DATA EXTRACT.
····················

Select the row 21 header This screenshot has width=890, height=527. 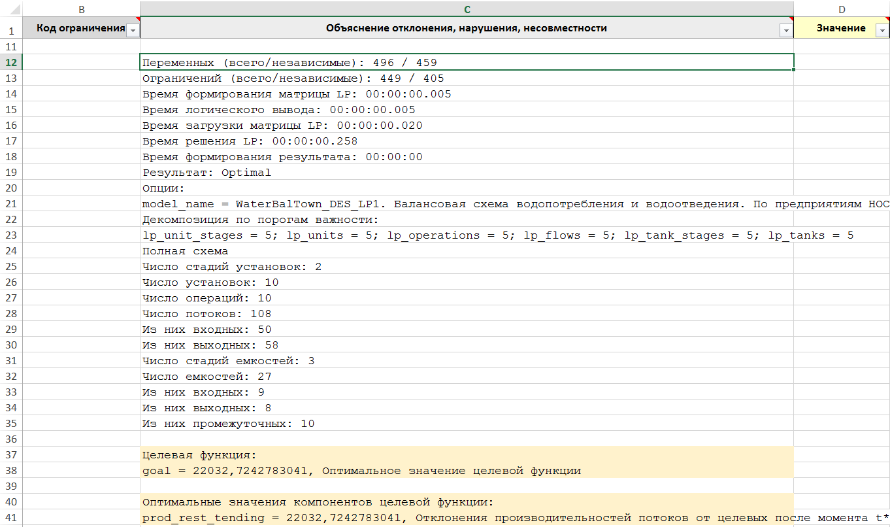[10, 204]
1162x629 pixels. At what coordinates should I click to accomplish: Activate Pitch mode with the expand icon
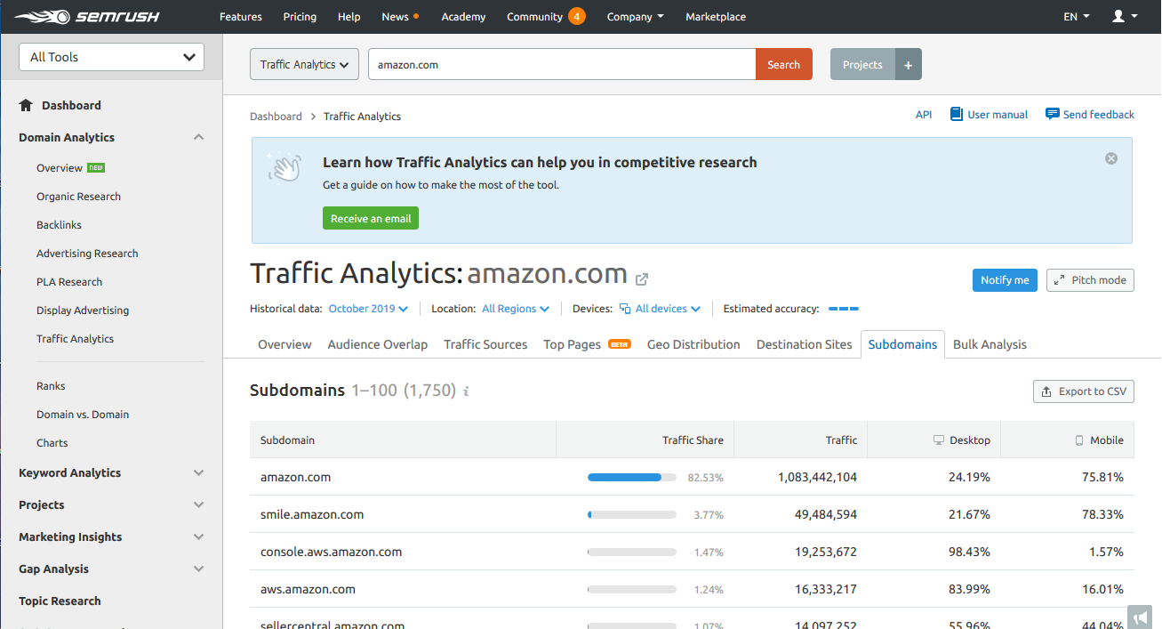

····················

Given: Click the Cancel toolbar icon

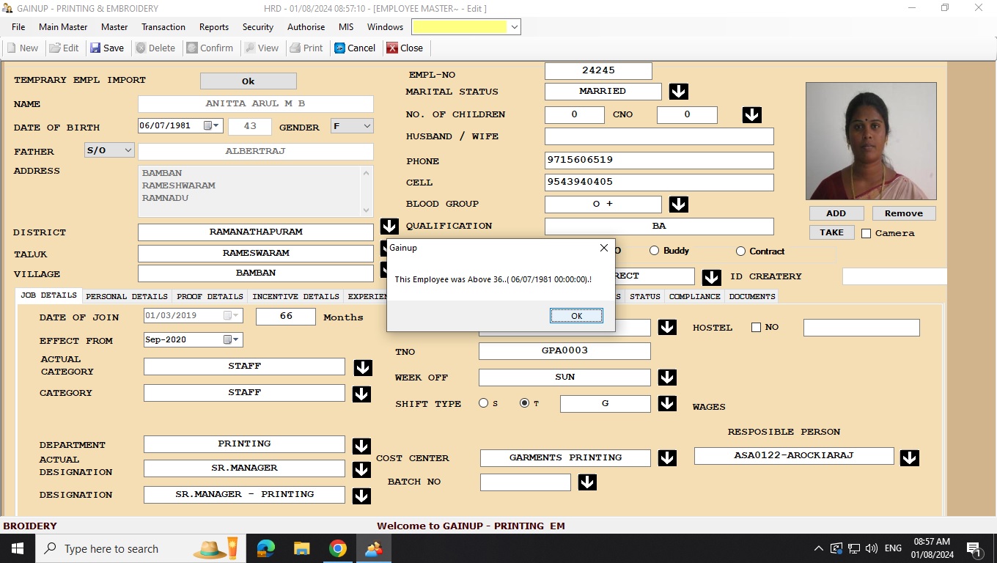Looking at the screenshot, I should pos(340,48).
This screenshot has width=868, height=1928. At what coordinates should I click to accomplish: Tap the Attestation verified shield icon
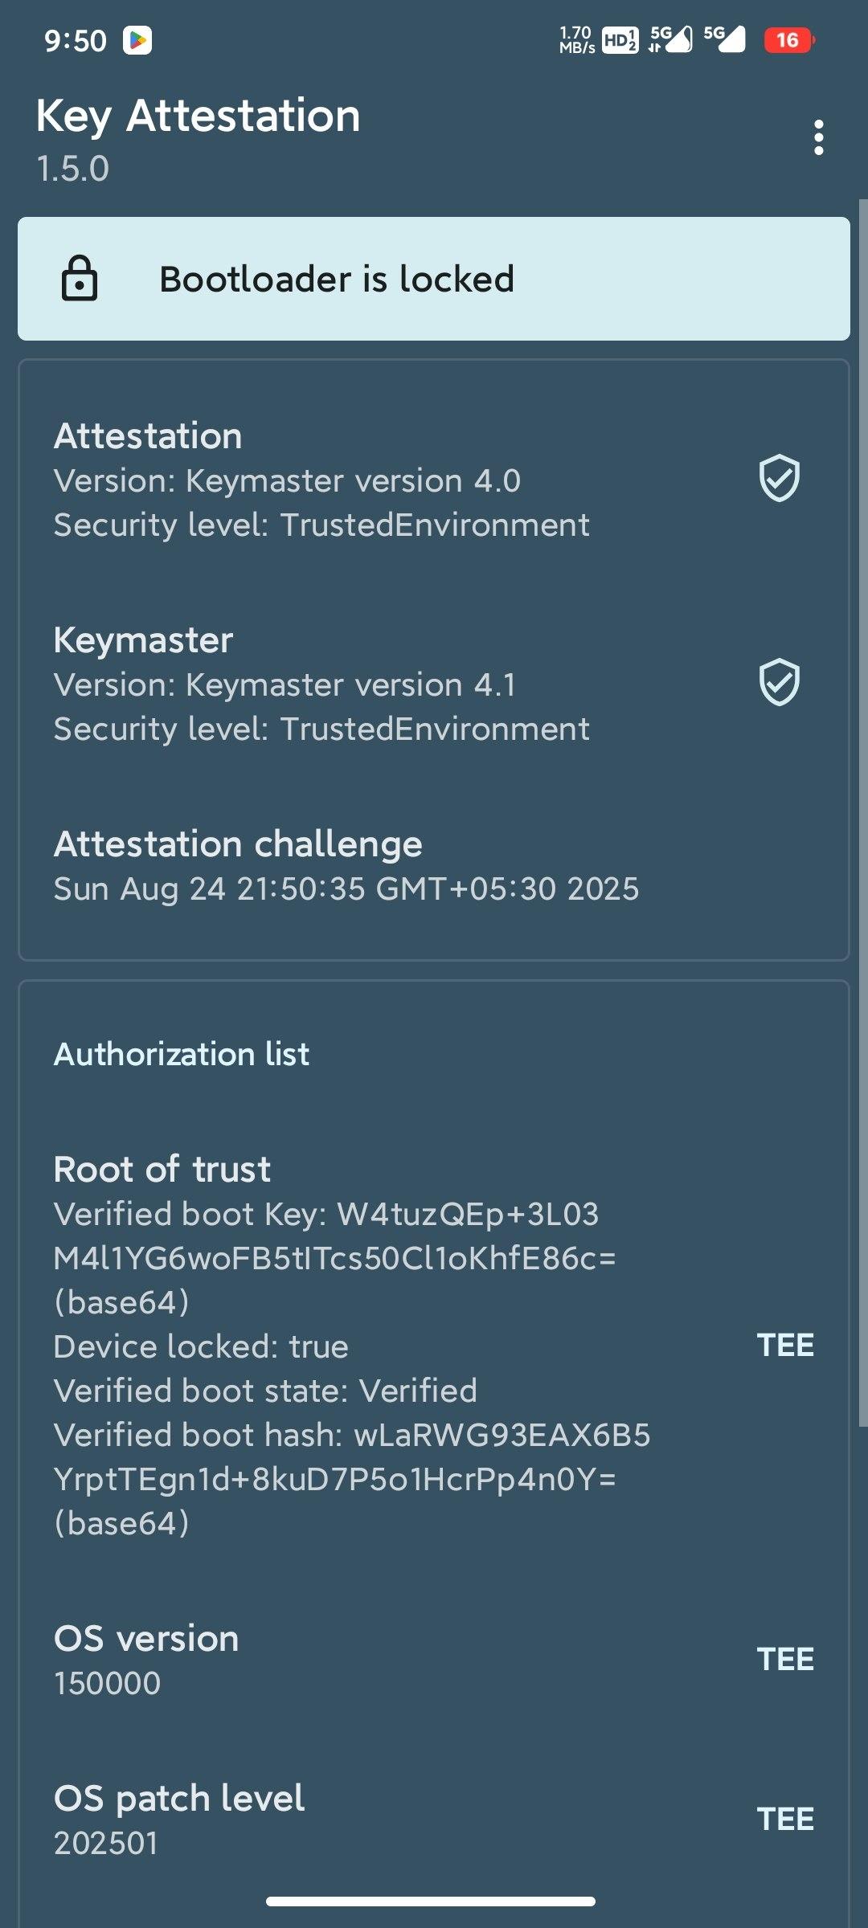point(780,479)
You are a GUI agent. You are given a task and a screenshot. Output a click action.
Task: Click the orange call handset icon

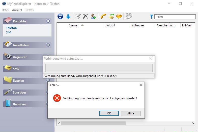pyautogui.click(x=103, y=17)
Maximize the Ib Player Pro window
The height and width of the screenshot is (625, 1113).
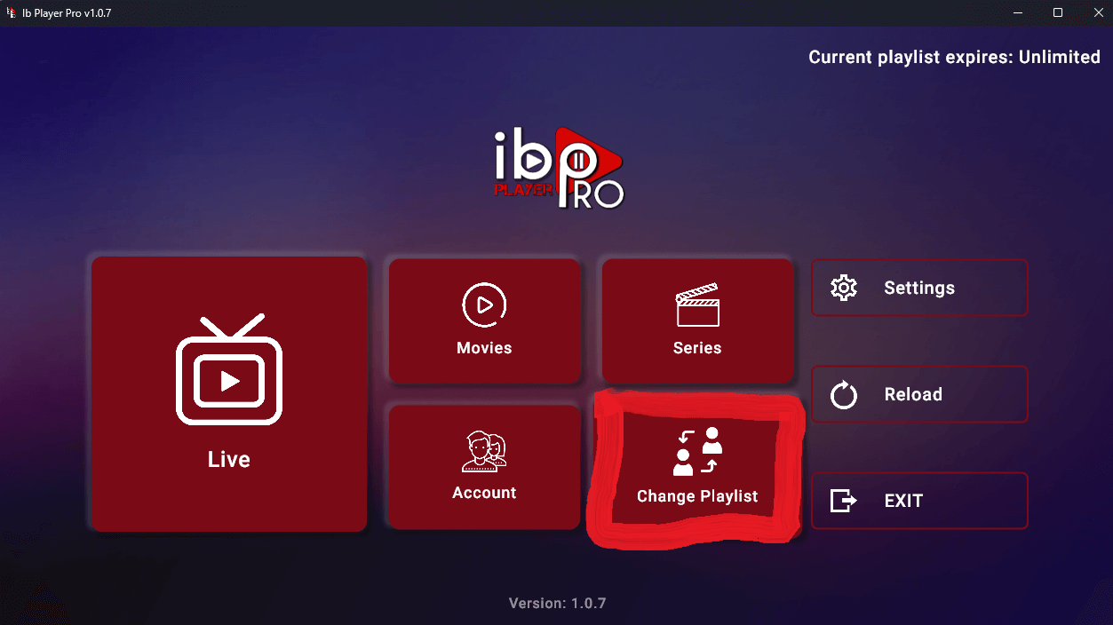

····················

GOAL OF THE EXERCISE. Find the line with "Maximize the Ib Player Pro window" in the entries above. Retype it and each line after it, exactly, through the line with "The height and", and stop there.

ANSWER BELOW.
Maximize the Ib Player Pro window
The height and width of the screenshot is (625, 1113).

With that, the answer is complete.